Screenshots, example outputs/behaviour etc.

Below is a screenshot of the new record time it takes to upload the scan report and data dictionary

prquinlan

Comments added to ensure we have a mechanism to manage large inputs and to have a batching strategy.

prquinlan · 2025-11-26T19:17:22Z

app/airflow/dags/libs/SR_processing/db_services.py

+            conn = pg_hook.get_conn()
+            cursor = conn.cursor()
+            try:
+                execute_values(


It will be good to have some sanity check and batching on this input, at the moment I think this could be any size and we probably want a batch of a certain size.

Previously pg_hook.insert_rows did this automatically so we would want something similar to ensure it is robust.

prquinlan · 2025-11-26T19:17:39Z

app/airflow/dags/libs/SR_processing/db_services.py

+            conn = pg_hook.get_conn()
+            cursor = conn.cursor()
+            try:
+                execute_values(


same here as well.

AndyRae · 2025-11-27T10:00:46Z

app/airflow/dags/libs/SR_processing/db_services.py

+            conn = pg_hook.get_conn()
+            cursor = conn.cursor()
+            try:
+                execute_values(


I see this replaces insert_rows with a direct psycopg2 call. Could you clarify why we're bypassing the Airflow hook rather than tuning its batching on the insert_rows parameters?

I thought that where's we left it on Tuesday - so curious why you have moved on to reimplement Airflow's logic?

Using psycopg2 directly adds a second db access pattern, and we should balance the trade-off we are accepting by going to the driver level.

After trying fast_executemany yesterday, it wasnt working. I did some research and found that you cannot use fast_executemany with Airflow’s PostgresHook because it is a pyodbc feature intended for SQL Server, while the PostgresHook uses psycopg2, which does not support it.

Ah that's interesting, what do you mean by it's not working?

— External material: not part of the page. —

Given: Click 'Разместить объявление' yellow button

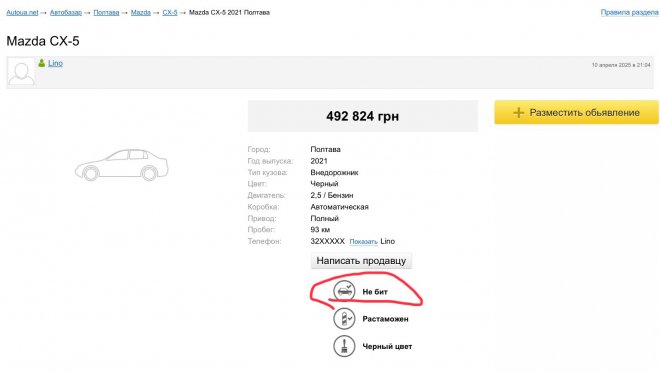Looking at the screenshot, I should click(576, 112).
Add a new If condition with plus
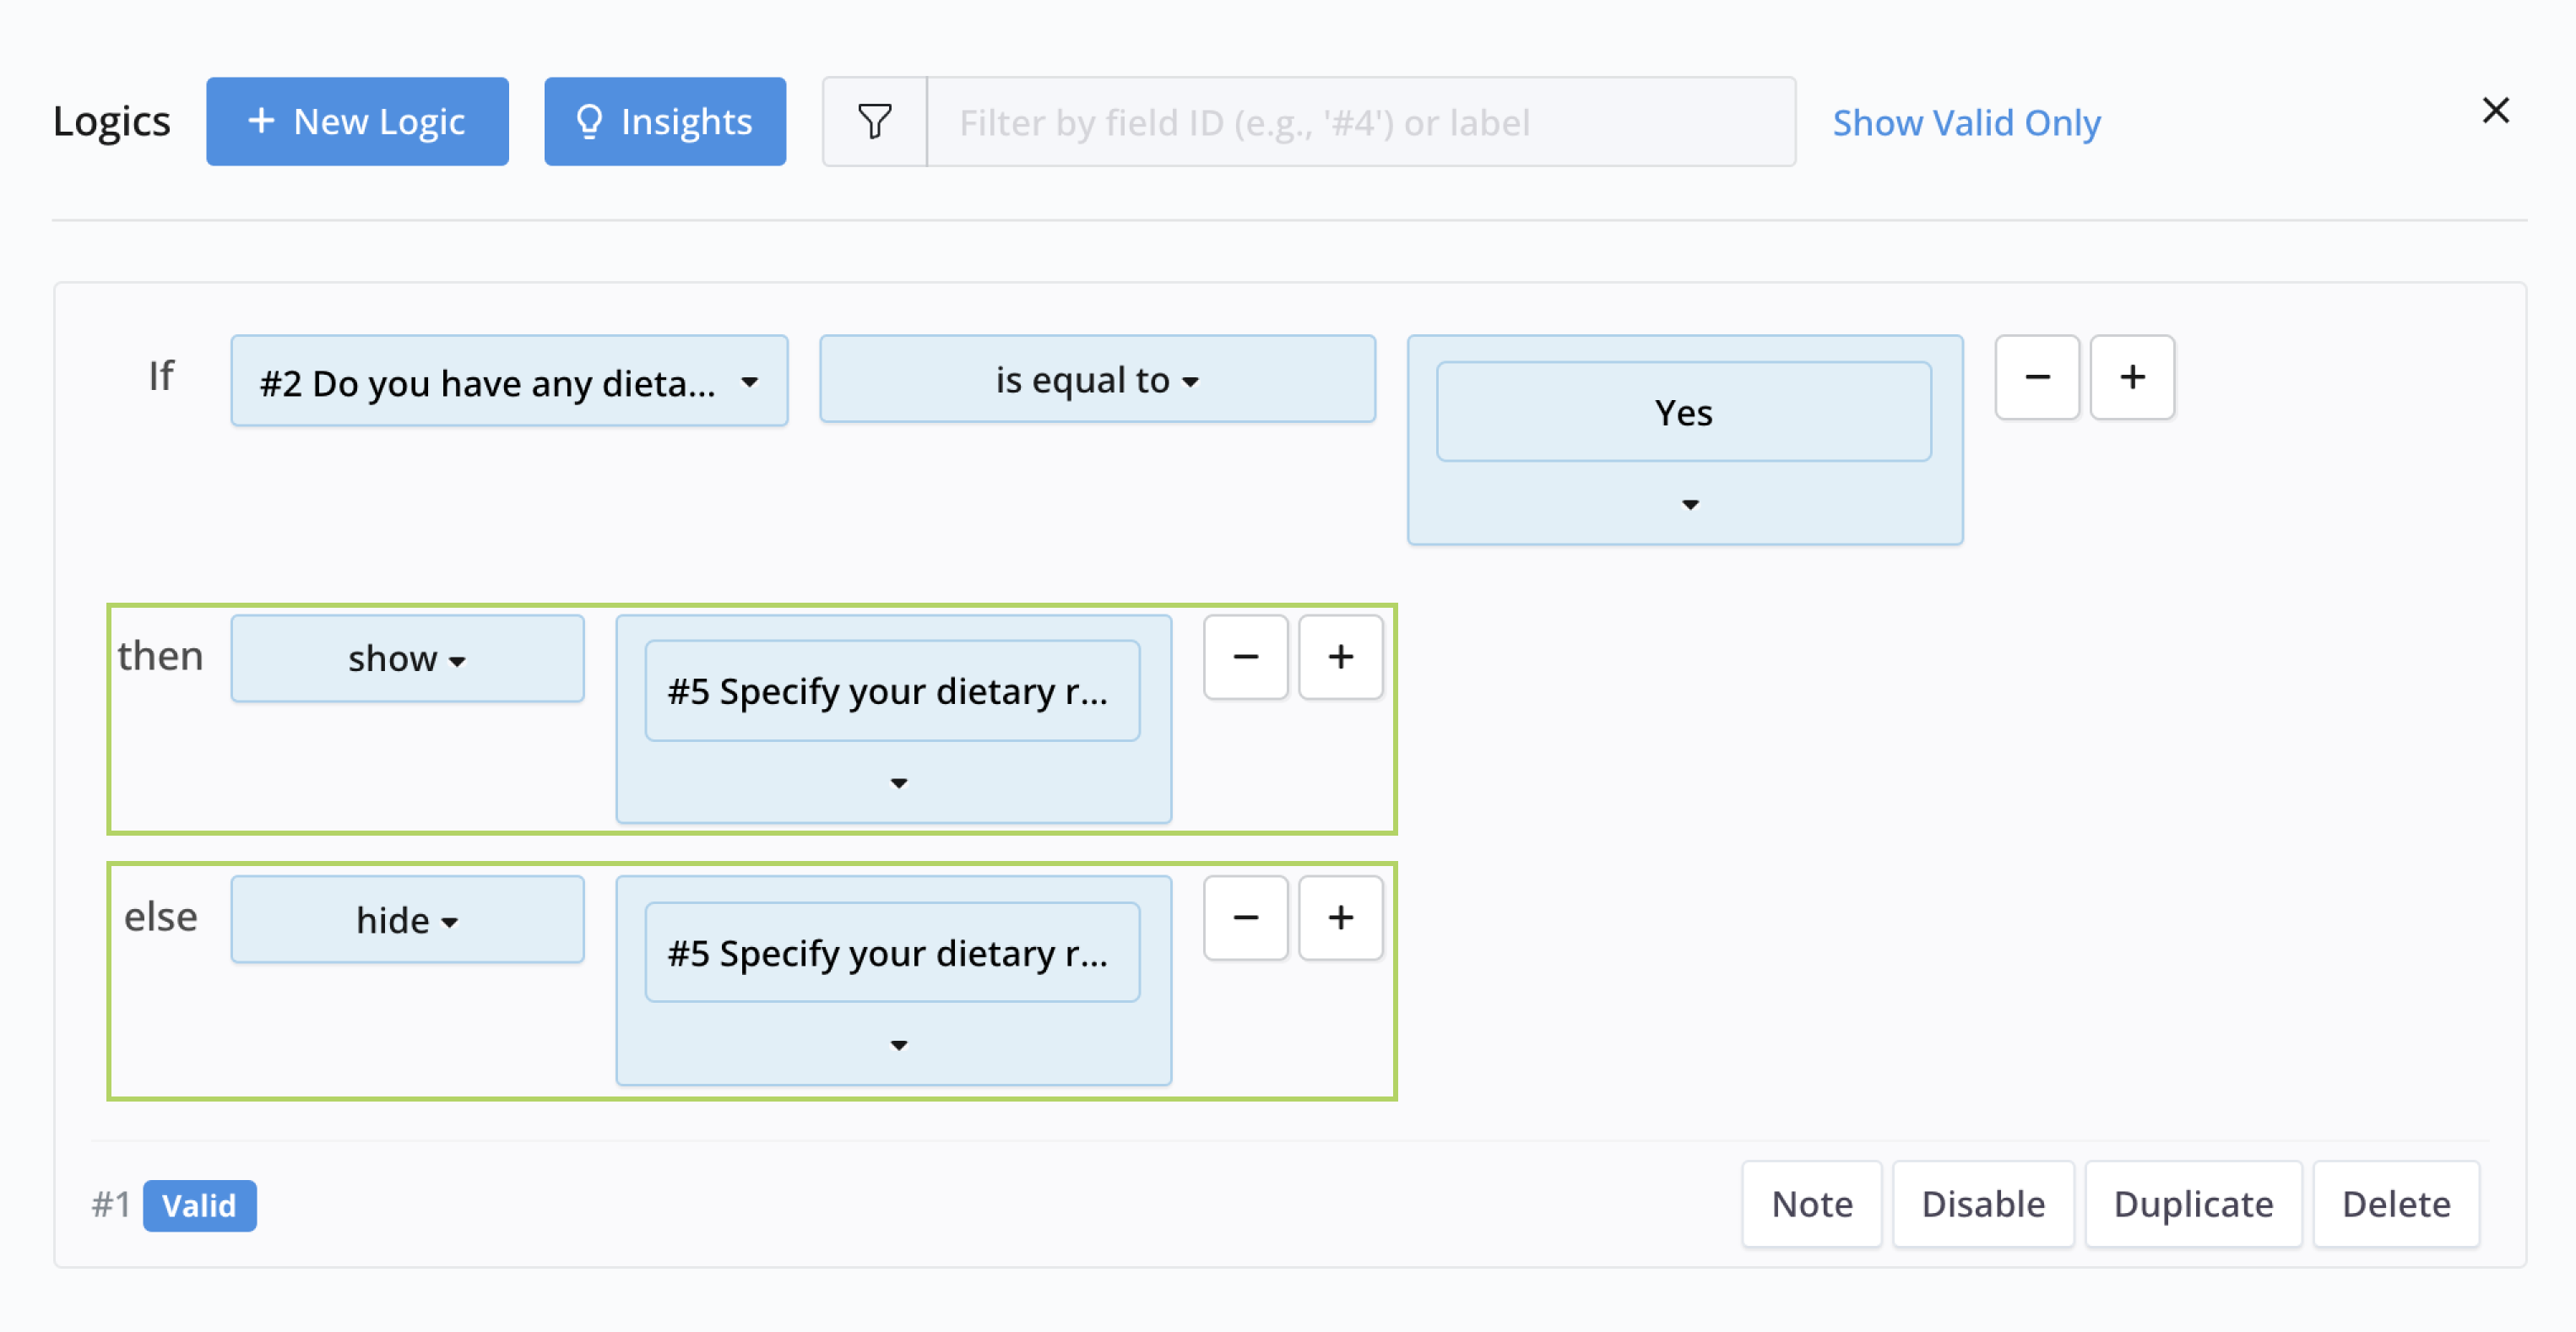Image resolution: width=2576 pixels, height=1332 pixels. click(2132, 377)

I'm surprised as this is from the Postgres provider documentation: https://airflow.apache.org/docs/apache-airflow-providers-postgres/stable/_api/airflow/providers/postgres/hooks/postgres/index.html

And is very much in the Postgres code: https://airflow.apache.org/docs/apache-airflow-providers-postgres/stable/_modules/airflow/providers/postgres/hooks/postgres.html#PostgresHook.insert_rows

And in psycopg2: https://www.psycopg.org/docs/extras.html#fast-execution-helpers

Do you have an error message?

There is also more than fast_executemany to tune - so understanding what is not working before we drop down would be good.

…f upload

brian-kim31 · 2025-11-27T13:21:13Z

@AndyRae @prquinlan I have decided to simplify the logic by keeping the initial implementation. I will use fast_executemany=True, which allows for optimized bulk execution, and set commit_every=3000 to write more files per batch and reduce the number of round trips. I have tested this locally, and the performance has improved. It took 2 min 27 seconds.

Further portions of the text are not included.